I absolutely do not rule out the possibility that African Americans are, on average, genetically predisposed to be less intelligent. I could also obviously be convinced that by controlling for the right variables, we would see that they are, in fact, as intelligent as white people under the same circumstances. The fact is, some things are genetic. African Americans tend to have darker skin. Irish people are more likely to have red hair. (Now on to the more controversial) Women tend to perform less well in math due at least in part to prenatal levels of testosterone, which also account for variations in mathematics performance within genders. [sic] This suggests to me that some part of intelligence is genetic, just like identical twins raised apart tend to have very similar IQs and just like I think my babies will be geniuses and beautiful individuals whether I raise them or give them to an orphanage in Nigeria. I don’t think it is controversial of an opinion to say I think it is at least possible that African Americans are less intelligent on a genetic level, and I didn’t mean to shy away from that opinion at dinner.

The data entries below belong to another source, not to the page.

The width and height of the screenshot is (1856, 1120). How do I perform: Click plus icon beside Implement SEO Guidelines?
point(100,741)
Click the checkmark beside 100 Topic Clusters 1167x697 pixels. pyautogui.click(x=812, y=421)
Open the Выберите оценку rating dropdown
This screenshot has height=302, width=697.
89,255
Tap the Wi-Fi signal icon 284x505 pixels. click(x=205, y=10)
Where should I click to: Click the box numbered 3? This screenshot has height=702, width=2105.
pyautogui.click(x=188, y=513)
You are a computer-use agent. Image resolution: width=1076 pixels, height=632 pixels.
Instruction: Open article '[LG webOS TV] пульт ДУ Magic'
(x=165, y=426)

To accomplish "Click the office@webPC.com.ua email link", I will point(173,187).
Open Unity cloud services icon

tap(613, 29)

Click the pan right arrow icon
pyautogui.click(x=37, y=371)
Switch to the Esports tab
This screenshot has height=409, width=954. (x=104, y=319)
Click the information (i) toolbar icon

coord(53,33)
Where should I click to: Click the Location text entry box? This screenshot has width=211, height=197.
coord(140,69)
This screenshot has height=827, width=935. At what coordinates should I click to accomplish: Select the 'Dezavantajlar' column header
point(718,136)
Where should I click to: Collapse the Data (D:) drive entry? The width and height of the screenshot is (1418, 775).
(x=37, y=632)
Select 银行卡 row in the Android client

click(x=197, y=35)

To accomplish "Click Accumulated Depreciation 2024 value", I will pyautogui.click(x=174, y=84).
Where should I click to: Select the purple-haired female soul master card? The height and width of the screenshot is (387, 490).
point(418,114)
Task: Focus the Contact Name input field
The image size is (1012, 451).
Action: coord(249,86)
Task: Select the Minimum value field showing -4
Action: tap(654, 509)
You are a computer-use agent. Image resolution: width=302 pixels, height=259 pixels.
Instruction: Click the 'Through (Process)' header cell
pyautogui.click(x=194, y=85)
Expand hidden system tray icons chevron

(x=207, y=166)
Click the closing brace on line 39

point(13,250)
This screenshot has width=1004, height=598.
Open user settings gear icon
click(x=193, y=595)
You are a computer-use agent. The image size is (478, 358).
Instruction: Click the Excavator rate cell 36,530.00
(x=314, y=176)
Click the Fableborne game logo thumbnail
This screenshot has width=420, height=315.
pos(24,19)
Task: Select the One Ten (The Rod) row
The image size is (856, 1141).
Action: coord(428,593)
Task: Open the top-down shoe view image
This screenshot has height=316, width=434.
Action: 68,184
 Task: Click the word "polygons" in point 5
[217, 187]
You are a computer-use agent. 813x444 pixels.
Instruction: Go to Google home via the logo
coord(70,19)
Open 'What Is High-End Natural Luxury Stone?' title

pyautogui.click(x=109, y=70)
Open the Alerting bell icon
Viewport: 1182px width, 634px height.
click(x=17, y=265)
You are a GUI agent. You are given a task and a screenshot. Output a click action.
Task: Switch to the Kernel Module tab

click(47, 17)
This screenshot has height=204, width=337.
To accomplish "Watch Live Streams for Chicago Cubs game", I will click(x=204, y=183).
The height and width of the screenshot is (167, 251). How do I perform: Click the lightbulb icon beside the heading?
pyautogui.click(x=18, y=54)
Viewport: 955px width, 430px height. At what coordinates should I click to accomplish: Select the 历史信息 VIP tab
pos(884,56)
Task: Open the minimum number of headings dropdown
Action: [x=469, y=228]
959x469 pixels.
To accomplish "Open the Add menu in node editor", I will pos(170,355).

I also don’t think that there are no cultural differences or that cultural differences are not likely the most important sources of disparate test scores (statistically, the measureable ones like income do account for some raw differences). I would just like some scientific data to disprove the genetic position, and it is often hard given difficult to quantify cultural aspects. One example (courtesy of Randall Kennedy) is that some people, based on crime statistics, might think African Americans are genetically more likely to be violent, since income and other statistics cannot close the racial gap. In the slavery era, however, the stereotype was of a docile, childlike, African American, and they were, in fact, responsible for very little violence (which was why the handful of rebellions seriously shook white people up). Obviously group wide rates of violence could not fluctuate so dramatically in ten generations if the cause was genetic, and so although there are no quantifiable data currently available to “explain” away the racial discrepancy in violent crimes, it must be some nongenetic cultural shift. Of course, there are pro-genetic counterarguments, but if we assume we can control for all variables in the given time periods, the form of the argument is compelling.
In conclusion, I think it is bad science to disagree with a conclusion in your heart, and then try (unsuccessfully, so far at least) to find data that will confirm what you want to be true. Everyone wants someone to take 100 white infants and 100 African American ones and raise them in Disney utopia and prove once and for all that we are all equal on every dimension, or at least the really important ones like intelligence. I am merely not 100% convinced that this is the case.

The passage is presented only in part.